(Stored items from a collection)
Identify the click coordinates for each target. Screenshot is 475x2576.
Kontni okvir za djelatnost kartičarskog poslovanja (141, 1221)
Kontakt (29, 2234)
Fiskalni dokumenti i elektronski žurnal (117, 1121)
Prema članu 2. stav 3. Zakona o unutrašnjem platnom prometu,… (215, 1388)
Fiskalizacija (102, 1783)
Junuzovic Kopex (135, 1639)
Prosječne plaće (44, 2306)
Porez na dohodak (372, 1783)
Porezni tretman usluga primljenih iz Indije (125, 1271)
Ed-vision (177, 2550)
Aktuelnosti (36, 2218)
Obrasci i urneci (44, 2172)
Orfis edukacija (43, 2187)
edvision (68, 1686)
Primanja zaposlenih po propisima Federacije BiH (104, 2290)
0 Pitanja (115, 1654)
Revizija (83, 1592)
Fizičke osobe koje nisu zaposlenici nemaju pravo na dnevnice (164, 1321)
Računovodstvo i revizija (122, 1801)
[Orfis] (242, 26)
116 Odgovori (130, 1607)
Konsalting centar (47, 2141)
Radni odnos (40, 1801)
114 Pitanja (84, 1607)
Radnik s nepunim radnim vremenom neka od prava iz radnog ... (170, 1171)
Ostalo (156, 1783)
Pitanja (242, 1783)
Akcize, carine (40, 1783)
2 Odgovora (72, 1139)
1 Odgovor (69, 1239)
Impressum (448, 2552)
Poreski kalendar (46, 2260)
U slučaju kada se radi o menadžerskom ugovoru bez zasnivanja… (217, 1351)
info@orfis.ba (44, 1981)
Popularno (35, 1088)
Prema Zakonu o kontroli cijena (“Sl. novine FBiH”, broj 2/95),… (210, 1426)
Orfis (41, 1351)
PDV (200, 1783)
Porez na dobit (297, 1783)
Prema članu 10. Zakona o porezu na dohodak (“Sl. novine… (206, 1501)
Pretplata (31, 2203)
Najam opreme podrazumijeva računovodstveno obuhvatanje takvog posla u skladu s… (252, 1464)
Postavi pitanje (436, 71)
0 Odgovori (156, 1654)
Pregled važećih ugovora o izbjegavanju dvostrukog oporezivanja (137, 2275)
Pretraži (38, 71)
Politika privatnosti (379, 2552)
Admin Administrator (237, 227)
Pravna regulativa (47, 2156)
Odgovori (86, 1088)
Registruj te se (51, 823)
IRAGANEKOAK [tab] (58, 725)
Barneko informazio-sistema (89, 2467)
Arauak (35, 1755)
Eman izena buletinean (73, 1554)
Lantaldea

# REQUIRED ACTION
Your answer must be the data above, copied exactly from its first line through the line containing "Orfis edukacija (43, 2187)", and nothing more.

# TASK RESULT
Identify the click coordinates for each target. Screenshot is 475x2576.
Kontni okvir za djelatnost kartičarskog poslovanja (141, 1221)
Kontakt (29, 2234)
Fiskalni dokumenti i elektronski žurnal (117, 1121)
Prema članu 2. stav 3. Zakona o unutrašnjem platnom prometu,… (215, 1388)
Fiskalizacija (102, 1783)
Junuzovic Kopex (135, 1639)
Prosječne plaće (44, 2306)
Porez na dohodak (372, 1783)
Porezni tretman usluga primljenih iz Indije (125, 1271)
Ed-vision (177, 2550)
Aktuelnosti (36, 2218)
Obrasci i urneci (44, 2172)
Orfis edukacija (43, 2187)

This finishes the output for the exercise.